The little girl’s finger painting was somewhat abstract at first, but gradually a pattern became clearer as her pudgy hands gleefully smeared and smudged the glistening red across the previously pristine shine of the kitchen tiles. It looked like signs and portents, like the end of the world.

“Mom’s going to be very cross at me for making all this mess,” she declared.

The stout middle-aged man, who was sitting at the dining table watching her play, gave a snort of laughter. The little girl glanced across the kitchen and smiled at her mother, the bright happy smile of an innocent four year old whose hands were red to the wrists with her father’s blood.

The woman gave a choked horrified sound but could manage nothing more, held as she was in the grip of Lilith’s power.

“John Winchester was the righteous man, wasn’t he?” she said, the question more of a statement, but still addressed to the stout man, who nodded agreement. “And he is quite broken, is he not?”

Again, Alastair - for it was he - nodded, but more slowly this time, his borrowed face taking on a contemplative expression.

“I think you’ll find the first seal is broken too, even though this was not how we had planned it.”

Lilith pointed to the bloody symbols on the floor and Alastair stood up to take a closer look. The smile that crossed his face then made the captive woman whimper. Lilith didn’t give her time to regret drawing the attention of the two demons. With a bored flick of a small hand, Lilith snapped her meat-suit’s mother’s neck.

“What about this alliance between the Blade and the Boy King? They’ve already laid waste to half of Hell, and are well on the way to subjugating the other half. Crowley’s on the run from them, and even Abaddon capitulated last week,” Alastair said.
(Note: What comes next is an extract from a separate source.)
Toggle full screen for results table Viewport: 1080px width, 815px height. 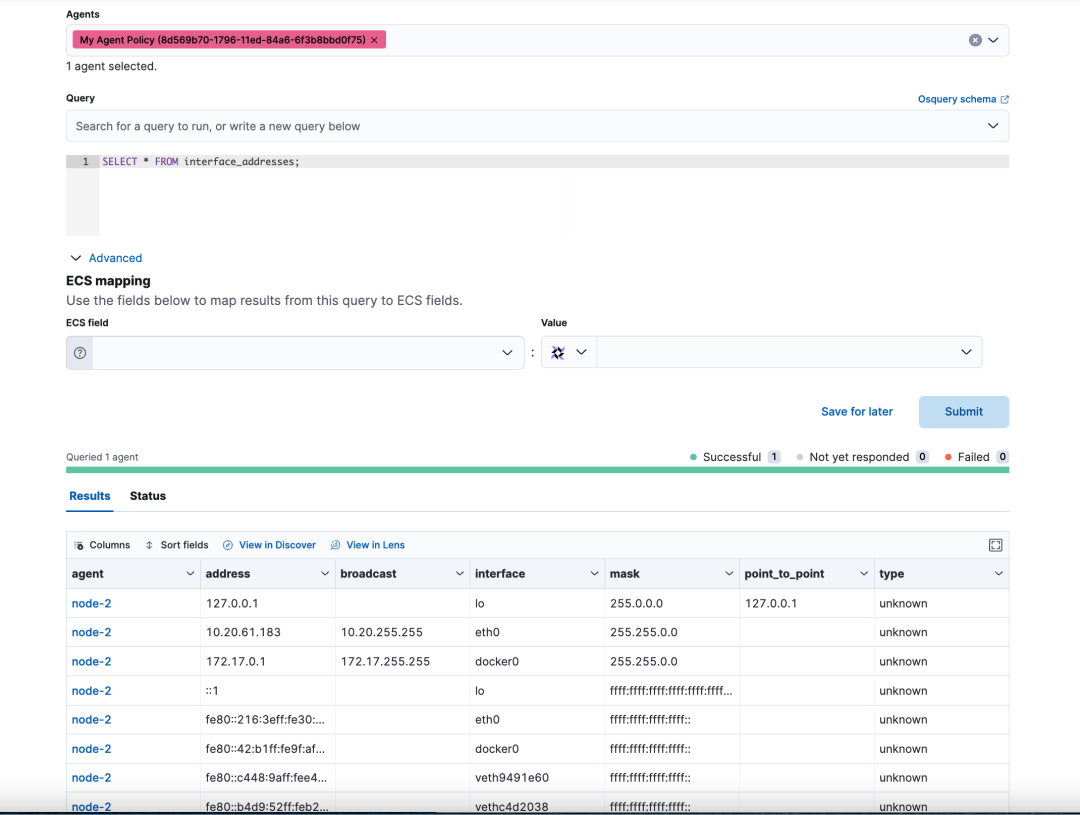pos(995,545)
Lilith giggled, unconcerned. She’d abandoned her artwork and had climbed ont0 one of the kitchen chairs, where she perched, swinging her legs. The blood droplets that scattered from the wet bottoms of her patent leather shoes made a pleasing pattern as she swung her feet.

“All pieces on the board, there to be toyed with until our Father is free. Then, if they survive the game, our Lord will decide their fate. I expect Lucifer will need a pair of new hounds when he walks the earth once again. He will take pleasure in bringing the Winchesters to heel.”

Chuck shivered. He closed his eyes, opened them and wondered why he didn’t wake up.

So the Seals were breaking, the Apocalypse clock was ticking and all the players were back in the game. He wondered when the angels were going to show their hand, and what difference it would make to have Heaven’s precious vessels Lords of Hell, working for each other and no one else.

Chuck wondered if he could survive another turn on this merry-go-round.  He sighed. If he was a betting man he’d put money on Sam and Dean defying Death, but he wouldn’t like to see the odds for anyone else, be they demon or angel. Perversely, that cheered him up. Perhaps the next part of the story wouldn’t be so bad. Seeing Lilith and Alastair frustrated again might make a lot of the pain worthwhile.

Chuck was smiling when he turned back to the white glow of the computer screen.